▸ **Quellenauszug**:
Hero

Geschrieben am 08.10.2025
von Sebastian

"Es ist leicht, einen Mann zu töten. Schwer ist es, ihn zu verstehen.“ - Namenloser


Dass gutes Filmemachen für mich eine Kunstform ist, sollte dem geneigten Leser mittlerweile klar sein. Das Schreiben von Dialogen, das Komponieren eines Drehbuchs, die Kameraführung, der Schnitt – und dazu ein Score, der nicht dominiert, sondern trägt: All das sind Bausteine der Filmkunst. Wenn all diese Elemente ineinandergreifen, entsteht Kino, das mehr ist als Unterhaltung – es wird zu Kunst.

Im Jahr 2002 allerdings kam ein Film, der diese Definition von Kunst noch einmal erweitert hat. Hero von Zhang Yimou ist kein gewöhnlicher Film, sondern ein Gemälde in Bewegung. Jede einzelne Einstellung könnte man anhalten, ausdrucken und an die Wand hängen. Mehr als zwei Jahrzehnte sind seitdem vergangen, und doch hat dieser Film nichts von seiner visuellen Perfektion eingebüßt. Die Art, wie Hero mit Farben erzählt, ist in ihrer Symbolik und Schönheit bis heute unerreicht.

Und als wäre das nicht schon genug, ist Hero neben all dieser Opulenz auch noch einer der beeindruckendsten Filme über Kampfkunst überhaupt. Anfang der 2000er erlebte das sogenannte Wuxia-Kino seine Blütezeit – doch Hero war der Höhepunkt. Der Moment, in dem das Genre zur reinen Poesie wurde.

Die Fakten: Erscheinungsjahr 2002, Laufzeit: 99 min,  Genre: Historie / Wuxia - Drama, FSK: 12

Die Story: Im alten China, zur Zeit der Streitenden Reiche, regiert Misstrauen und Blutvergießen. Der mächtige König von Qin träumt davon, alle Reiche zu vereinen – doch Attentäter aus den Nachbarstaaten trachten ihm nach dem Leben.

▸ **Arbeitsanweisungen**:
A: Welche Laufzeit nennt die Filmbesprechung zu Hero?
B: Gib den Abschnitt der Filmbesprechung zu Hero von „Die Fakten: Erscheinungsjahr“ bis „nach dem Leben.“ wortgetreu wieder.
C: Schreibe die Filmbesprechung zu Hero im Anschluss an ihren letzten Satz weiter.

▸ **Datensatzinhalt**:

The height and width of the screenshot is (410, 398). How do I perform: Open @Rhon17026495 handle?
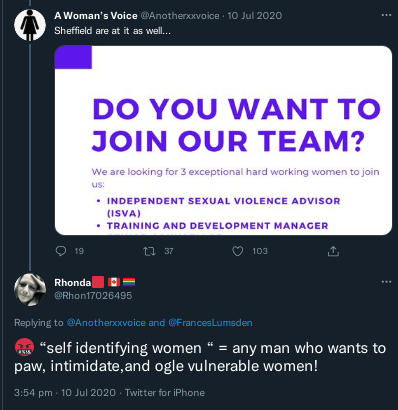(x=93, y=296)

▸ **Lösungen**:
A: 99 Minuten

B:
Die Fakten: Erscheinungsjahr 2002, Laufzeit: 99 min,  Genre: Historie / Wuxia - Drama, FSK: 12

Die Story: Im alten China, zur Zeit der Streitenden Reiche, regiert Misstrauen und Blutvergießen. Der mächtige König von Qin träumt davon, alle Reiche zu vereinen – doch Attentäter aus den Nachbarstaaten trachten ihm nach dem Leben.

C:
Eines Tages erscheint ein namenloser Krieger (Jet Li) am Hof des Königs. Er behauptet, drei der gefährlichsten Attentäter des Landes – Broken Sword, Flying Snow und Sky – besiegt zu haben. Der König, fasziniert und zugleich misstrauisch, will seine Geschichte hören.

In Rückblenden – oder besser: in mehreren Versionen der Wahrheit – entfaltet sich ein kunstvoll verschachteltes Spiel aus Täuschung, Loyalität und Liebe.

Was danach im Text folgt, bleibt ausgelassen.